WHAT THIS TASK INVOLVES
Report every line in the listing below that contains the word "arrow", matching case exactly.

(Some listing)
=====

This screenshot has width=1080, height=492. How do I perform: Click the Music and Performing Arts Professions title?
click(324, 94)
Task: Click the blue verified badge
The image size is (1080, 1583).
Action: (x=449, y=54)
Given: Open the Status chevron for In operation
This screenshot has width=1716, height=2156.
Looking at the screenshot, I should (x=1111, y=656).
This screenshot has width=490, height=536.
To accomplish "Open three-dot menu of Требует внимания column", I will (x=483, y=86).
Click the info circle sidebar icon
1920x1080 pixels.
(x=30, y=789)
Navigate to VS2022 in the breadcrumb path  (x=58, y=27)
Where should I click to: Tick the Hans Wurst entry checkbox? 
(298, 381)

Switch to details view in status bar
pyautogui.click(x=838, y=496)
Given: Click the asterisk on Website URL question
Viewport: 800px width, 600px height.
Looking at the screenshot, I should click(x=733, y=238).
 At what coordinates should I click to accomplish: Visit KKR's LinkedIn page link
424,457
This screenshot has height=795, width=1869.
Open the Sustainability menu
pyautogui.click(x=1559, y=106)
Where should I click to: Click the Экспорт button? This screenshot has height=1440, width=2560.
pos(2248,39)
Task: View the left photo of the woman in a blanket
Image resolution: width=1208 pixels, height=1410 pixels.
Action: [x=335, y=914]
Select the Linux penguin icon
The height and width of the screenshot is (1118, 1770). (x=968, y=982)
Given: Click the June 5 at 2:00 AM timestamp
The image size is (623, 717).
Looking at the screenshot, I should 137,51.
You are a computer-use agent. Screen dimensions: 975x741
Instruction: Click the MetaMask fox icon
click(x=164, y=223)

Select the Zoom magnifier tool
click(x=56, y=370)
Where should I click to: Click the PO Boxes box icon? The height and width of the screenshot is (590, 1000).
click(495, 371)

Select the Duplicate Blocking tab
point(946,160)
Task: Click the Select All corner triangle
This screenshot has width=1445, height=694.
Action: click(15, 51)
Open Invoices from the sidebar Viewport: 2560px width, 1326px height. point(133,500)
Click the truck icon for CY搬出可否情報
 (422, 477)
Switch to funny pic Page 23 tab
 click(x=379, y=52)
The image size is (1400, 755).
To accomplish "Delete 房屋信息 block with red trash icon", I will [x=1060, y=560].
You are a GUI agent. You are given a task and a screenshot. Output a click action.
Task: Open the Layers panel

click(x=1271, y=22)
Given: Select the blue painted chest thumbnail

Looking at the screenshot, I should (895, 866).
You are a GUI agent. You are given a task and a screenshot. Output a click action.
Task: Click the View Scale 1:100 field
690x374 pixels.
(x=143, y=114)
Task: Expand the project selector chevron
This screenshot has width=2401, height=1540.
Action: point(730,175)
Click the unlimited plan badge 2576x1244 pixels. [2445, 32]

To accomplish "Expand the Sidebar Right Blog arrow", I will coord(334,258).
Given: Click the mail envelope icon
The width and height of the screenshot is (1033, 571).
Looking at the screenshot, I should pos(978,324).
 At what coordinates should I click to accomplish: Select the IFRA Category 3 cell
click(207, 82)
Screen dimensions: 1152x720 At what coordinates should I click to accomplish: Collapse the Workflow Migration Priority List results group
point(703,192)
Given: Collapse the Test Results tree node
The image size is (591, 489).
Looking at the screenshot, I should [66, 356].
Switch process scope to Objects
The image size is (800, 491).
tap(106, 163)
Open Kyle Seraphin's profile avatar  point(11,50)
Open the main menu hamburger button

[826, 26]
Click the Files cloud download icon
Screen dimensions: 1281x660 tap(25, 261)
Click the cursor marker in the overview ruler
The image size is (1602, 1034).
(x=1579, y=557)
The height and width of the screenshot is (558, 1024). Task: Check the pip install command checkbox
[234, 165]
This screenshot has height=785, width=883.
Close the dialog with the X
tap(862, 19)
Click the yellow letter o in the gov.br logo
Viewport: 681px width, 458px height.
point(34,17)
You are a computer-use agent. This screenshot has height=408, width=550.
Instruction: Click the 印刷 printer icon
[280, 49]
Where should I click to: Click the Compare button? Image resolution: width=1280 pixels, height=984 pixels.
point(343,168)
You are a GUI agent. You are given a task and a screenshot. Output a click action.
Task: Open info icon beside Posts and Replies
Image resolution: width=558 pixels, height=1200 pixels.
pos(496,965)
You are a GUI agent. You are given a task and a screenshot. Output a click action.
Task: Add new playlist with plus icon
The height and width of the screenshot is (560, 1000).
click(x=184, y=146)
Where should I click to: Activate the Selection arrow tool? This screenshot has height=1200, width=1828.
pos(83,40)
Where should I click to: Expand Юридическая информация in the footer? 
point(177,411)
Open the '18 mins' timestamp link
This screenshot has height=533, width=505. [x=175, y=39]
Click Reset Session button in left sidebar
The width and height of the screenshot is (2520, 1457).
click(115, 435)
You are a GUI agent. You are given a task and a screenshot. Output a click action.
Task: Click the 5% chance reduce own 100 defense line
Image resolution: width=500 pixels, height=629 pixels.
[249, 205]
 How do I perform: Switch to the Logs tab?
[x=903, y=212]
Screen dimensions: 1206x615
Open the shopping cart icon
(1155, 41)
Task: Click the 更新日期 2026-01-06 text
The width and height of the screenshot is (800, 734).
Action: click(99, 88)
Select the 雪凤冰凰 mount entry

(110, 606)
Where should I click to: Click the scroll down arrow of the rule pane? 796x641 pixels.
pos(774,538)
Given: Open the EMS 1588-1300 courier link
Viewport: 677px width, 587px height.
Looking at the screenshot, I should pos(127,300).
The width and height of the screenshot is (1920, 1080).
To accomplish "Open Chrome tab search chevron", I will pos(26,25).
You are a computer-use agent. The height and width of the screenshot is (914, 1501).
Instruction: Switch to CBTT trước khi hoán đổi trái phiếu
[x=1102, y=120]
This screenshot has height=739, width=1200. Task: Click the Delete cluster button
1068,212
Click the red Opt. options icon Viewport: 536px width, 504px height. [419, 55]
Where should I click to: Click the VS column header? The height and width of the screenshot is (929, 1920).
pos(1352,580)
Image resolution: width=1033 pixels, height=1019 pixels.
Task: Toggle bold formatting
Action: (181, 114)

=====

ANSWER TO THE PROBLEM
To accomplish "Expand the Sidebar Right Blog arrow", I will coord(334,258).
Where should I click to: Activate the Selection arrow tool? This screenshot has height=1200, width=1828.
Where should I click to: Click the scroll down arrow of the rule pane? 796x641 pixels.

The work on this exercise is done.